No. 78 [Runners]

No. 78
Photo by James Rogers

“This summer in July, in Charlevoix, Michigan, I ran the Jeff Drenth 10K. I had been suffering from an IT band problem, and it was giving me knee pains in my right leg. I was doing great, and I was making goal pace, until the fifth mile. Then I got knee pain, and I struggled through it for another quarter-mile. And then I was just completely frustrated, and I had to walk for about 30 seconds. So I just decided to take my shoes off because I felt that they were the reason why I was having the problem. I ran the last mile with no shoes. It was great, too, because it was wet, and they were pretty much water-logged anyhow. I was just running in long, shin-high socks. Just basketball socks. … I came in, and my mom was like, ‘What’s he carrying?’ I had a shoe in each hand. I came across the finish line like that. And I still won in my age group.”

Nos. 76 & 77, Revisited [Runners]

Nos. 76 & 77
Photo by James Rogers

“It was during the summer of 2013, and we just started—we didn’t even know each other, did we? It was seventh-grade year for us. We wanted to join cross-country, and they said they were doing a ‘square’ that day. And we had no clue what it was. It’s a six-mile run. So we were nervous, and we ran together, and, well … Almost about halfway through—or we thought it was about halfway through—it wasn’t. It was one mile in, and we died. We just stopped. We were walking. We were so out of shape. … We also got pretty lost. Our coach comes around to see who’s still running and picks us up, and we got picked up. And he’s like, ‘Why are you still out here, ya losers?’ He was kidding, he was kidding. … It was our first impression of cross-country, and it wasn’t a good one.”

[They told me the “Square” is not a fun run. It’s not shady, it’s hilly. Then they told me about the “Megasquare”—a nine-mile run.]

Nos. 73, 74 & 75 [Runners]

No. 71
Photo by James Rogers

“[Steve Prefontaine] just wanted it more. He wasn’t afraid to lead. If he wanted to win it, he was gonna win it.”

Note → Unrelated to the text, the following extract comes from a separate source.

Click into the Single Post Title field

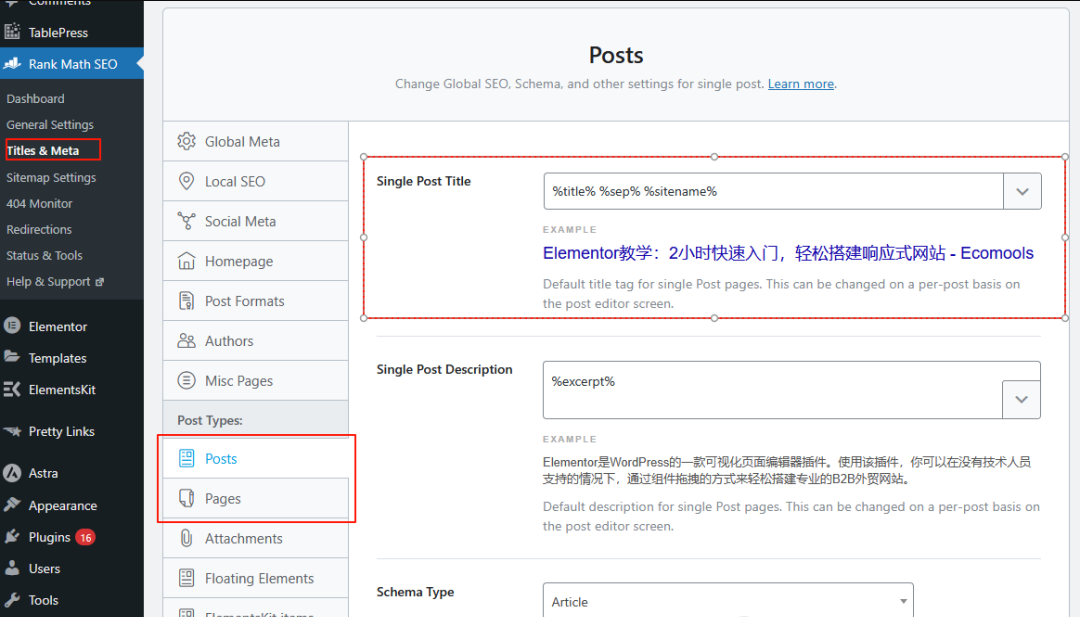(772, 191)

“What do you love about running?”

“It’s just so much fun, and you get to meet a bunch of really great people, and it’s a great community.”

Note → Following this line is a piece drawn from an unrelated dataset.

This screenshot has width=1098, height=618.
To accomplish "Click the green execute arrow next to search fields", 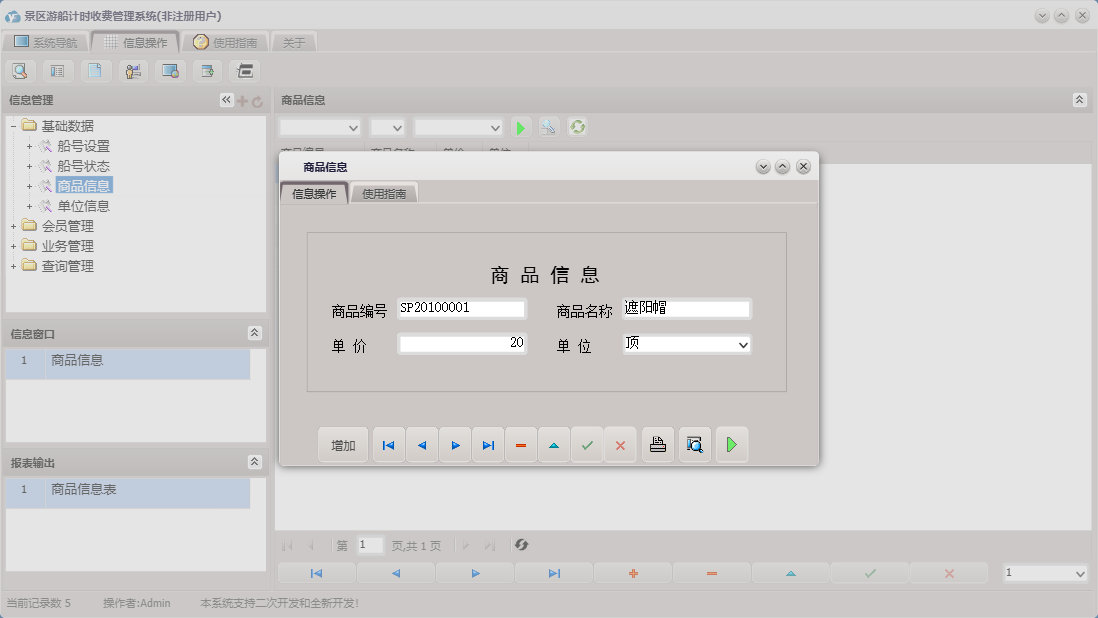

“What’s the best piece of running advice you’ve ever received?”

“Run your own race.”

“As for the teams we’re facing, just go and get them. Be better than them.”

“Do you remember what got you into running?”

“When I was younger, I had a really mean, bad baseball coach. He made me end up quitting that sport, and my sister ran, and I said, Well, I don’t want to deal with him as a coach, so I might as well try something else. That’s what got me into running. So if it wasn’t for that guy being the way he was, I wouldn’t have gotten into running.”

Nos. 70, 71 & 72 [Runners]

No. 70
Photo by James Rogers

“Perry. It was out in the middle of nowhere, by the side of a highway. It was right next to a mobile home park in the middle of the woods. I mean, it was all uphill and downhill. And it rained the night before, so it was all mud, and we were crawling up and down the hills. This one hill, we went to the bottom, and it’s all mud, and you have to get on your hands and knees to crawl back up. … No one PR’d that day. We just went there and had fun.”

“Did your coach give you any advice before the race?”

“Use the hills. Use the hills to your advantage. Yeah, and he said just be careful not to fly off into the bushes. … After the race, we went to that [muddy] hill and did it a couple more times, just crawling back up it.”